_Short exercise A_. Set down, word for word, the part of the passage on caste and Nepali labor migration that opens with the words containing "Yet, caste, which" and closes with "and social hierarchies.".

-------- Excerpt provided --------

This report offers disaggregated data on where Nepali citizens migrate to (destination countries) and where they migrate from (districts and provinces), as well as their gender, age and skill profiles. It also covers Nepali migrant workers’ health and safety conditions, recruitment processes, access to justice, reintegration of returnee migrants and skill training aspects. It even provides information about foreign workers employed in Nepal. It highlights institutions, policies and laws and frameworks responsible for protecting the rights of Nepali citizens abroad, ensuring that their labour migration is safe and dignified.
Yet, caste, which influences the safety, dignity and working conditions of Nepali citizens whether at home or abroad, is never discussed in the report. This omission is not a mere oversight. Rather, it is a political choice. By ignoring the caste of Nepali labour migrants, authors of the report signal that caste identity has no bearing on migration in Nepal. Nothing could be further from the truth.
Caste has always shaped labour and migration in Nepali society. From the historical varna system to its legal codification in the Muluki Ain, caste has structured labour relations, economic opportunities and social hierarchies.
Whilst caste discrimination has been abolished in Nepal, the legacy of caste-based hierarchy still strongly reverberates across and beyond Nepal. It is evident in the everyday oppression, untouchability and exploitation still experienced by Dalits. It is also reflected in the stereotyping of indigenous communities as alcohol drinkers or less intelligent, which normalises microaggressions, stigmatisation and abuse in the society. This can be seen in the difficulties the state faces in reintegrating Nepali citizens freed from the Kamaiya/Kalamari, Haliya and Harwa-Charwa systems. Caste-based discrimination continues to occur in housing, health, employment and political representation.

-------- Records for this task --------

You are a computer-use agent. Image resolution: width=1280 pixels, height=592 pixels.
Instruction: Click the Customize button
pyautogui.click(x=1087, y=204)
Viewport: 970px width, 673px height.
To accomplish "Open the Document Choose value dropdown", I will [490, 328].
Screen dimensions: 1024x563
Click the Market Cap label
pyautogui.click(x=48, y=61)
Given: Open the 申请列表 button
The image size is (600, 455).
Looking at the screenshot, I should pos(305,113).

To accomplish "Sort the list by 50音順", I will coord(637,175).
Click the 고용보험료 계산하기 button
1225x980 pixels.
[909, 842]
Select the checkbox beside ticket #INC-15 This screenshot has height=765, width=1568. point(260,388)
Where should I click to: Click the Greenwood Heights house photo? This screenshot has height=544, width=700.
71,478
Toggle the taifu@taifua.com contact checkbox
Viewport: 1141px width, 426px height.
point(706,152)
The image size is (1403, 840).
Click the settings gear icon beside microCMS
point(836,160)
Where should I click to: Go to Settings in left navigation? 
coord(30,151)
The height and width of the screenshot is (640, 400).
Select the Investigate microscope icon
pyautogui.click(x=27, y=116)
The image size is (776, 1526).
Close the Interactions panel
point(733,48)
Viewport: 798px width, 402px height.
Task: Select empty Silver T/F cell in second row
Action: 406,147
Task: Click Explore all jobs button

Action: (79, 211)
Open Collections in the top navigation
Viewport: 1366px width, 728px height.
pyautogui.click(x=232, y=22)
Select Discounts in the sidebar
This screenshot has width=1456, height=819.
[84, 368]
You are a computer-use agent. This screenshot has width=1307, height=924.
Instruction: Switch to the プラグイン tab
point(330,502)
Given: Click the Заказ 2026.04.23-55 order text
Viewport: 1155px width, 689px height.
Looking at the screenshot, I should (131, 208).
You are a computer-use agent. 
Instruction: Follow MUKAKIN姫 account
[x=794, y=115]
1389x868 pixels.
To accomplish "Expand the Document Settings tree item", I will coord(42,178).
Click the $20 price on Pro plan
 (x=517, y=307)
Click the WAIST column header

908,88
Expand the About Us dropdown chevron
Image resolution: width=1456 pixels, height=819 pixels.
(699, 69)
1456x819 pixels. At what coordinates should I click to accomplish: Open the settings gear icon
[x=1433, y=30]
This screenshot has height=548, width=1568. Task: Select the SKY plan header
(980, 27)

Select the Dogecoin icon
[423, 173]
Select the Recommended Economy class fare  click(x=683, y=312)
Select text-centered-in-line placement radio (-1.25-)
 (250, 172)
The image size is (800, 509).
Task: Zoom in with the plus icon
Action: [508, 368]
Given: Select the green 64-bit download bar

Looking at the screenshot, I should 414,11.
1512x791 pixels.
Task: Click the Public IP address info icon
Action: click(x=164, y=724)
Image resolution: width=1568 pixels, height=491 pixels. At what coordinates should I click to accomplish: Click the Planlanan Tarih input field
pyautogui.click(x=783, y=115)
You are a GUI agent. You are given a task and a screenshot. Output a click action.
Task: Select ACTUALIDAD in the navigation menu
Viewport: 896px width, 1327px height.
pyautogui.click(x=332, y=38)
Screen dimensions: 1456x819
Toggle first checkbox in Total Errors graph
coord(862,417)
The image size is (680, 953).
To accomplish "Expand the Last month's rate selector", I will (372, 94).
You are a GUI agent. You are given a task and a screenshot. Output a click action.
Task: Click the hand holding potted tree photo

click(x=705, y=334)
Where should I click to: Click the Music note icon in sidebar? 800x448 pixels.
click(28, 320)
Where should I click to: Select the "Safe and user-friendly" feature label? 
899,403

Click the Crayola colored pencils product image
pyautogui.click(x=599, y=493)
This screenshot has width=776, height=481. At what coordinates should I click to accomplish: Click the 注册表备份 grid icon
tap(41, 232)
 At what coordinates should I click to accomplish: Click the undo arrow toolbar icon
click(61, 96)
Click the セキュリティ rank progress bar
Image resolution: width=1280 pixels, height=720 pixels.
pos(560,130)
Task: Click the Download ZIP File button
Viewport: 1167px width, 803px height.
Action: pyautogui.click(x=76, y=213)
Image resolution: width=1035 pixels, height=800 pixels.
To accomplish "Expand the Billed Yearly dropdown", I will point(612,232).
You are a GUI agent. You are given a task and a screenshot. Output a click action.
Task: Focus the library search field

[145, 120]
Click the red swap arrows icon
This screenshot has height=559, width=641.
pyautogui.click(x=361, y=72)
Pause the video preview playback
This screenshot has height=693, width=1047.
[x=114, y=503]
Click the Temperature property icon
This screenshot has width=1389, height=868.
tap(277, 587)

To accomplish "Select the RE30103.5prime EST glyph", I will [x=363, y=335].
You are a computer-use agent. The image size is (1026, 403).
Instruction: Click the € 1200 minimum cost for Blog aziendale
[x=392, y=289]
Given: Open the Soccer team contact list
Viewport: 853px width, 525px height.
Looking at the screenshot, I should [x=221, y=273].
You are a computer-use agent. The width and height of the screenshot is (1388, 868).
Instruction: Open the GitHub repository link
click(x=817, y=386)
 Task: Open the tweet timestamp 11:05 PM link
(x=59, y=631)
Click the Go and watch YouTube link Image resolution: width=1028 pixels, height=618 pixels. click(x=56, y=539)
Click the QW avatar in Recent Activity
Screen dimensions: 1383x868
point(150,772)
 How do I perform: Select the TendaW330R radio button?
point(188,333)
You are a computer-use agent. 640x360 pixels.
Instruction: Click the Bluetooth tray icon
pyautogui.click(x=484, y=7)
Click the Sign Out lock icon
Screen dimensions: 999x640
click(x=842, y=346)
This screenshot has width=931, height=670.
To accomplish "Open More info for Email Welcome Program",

--------

_Short exercise B_. Recast the records from the line containing "Where should I click to: Go" through the line containing "Looking at the screenshot, I should (131, 208).", both included, as a JSON list of strings with one string per line and blank lines left out.

_Written answer A_.
Yet, caste, which influences the safety, dignity and working conditions of Nepali citizens whether at home or abroad, is never discussed in the report. This omission is not a mere oversight. Rather, it is a political choice. By ignoring the caste of Nepali labour migrants, authors of the report signal that caste identity has no bearing on migration in Nepal. Nothing could be further from the truth.
Caste has always shaped labour and migration in Nepali society. From the historical varna system to its legal codification in the Muluki Ain, caste has structured labour relations, economic opportunities and social hierarchies.

_Written answer B_.
[
  "Where should I click to: Go to Settings in left navigation? ",
  "coord(30,151)",
  "The height and width of the screenshot is (640, 400).",
  "Select the Investigate microscope icon",
  "pyautogui.click(x=27, y=116)",
  "The image size is (776, 1526).",
  "Close the Interactions panel",
  "point(733,48)",
  "Viewport: 798px width, 402px height.",
  "Task: Select empty Silver T/F cell in second row",
  "Action: 406,147",
  "Task: Click Explore all jobs button",
  "Action: (79, 211)",
  "Open Collections in the top navigation",
  "Viewport: 1366px width, 728px height.",
  "pyautogui.click(x=232, y=22)",
  "Select Discounts in the sidebar",
  "This screenshot has width=1456, height=819.",
  "[84, 368]",
  "You are a computer-use agent. This screenshot has width=1307, height=924.",
  "Instruction: Switch to the プラグイン tab",
  "point(330,502)",
  "Given: Click the Заказ 2026.04.23-55 order text",
  "Viewport: 1155px width, 689px height.",
  "Looking at the screenshot, I should (131, 208)."
]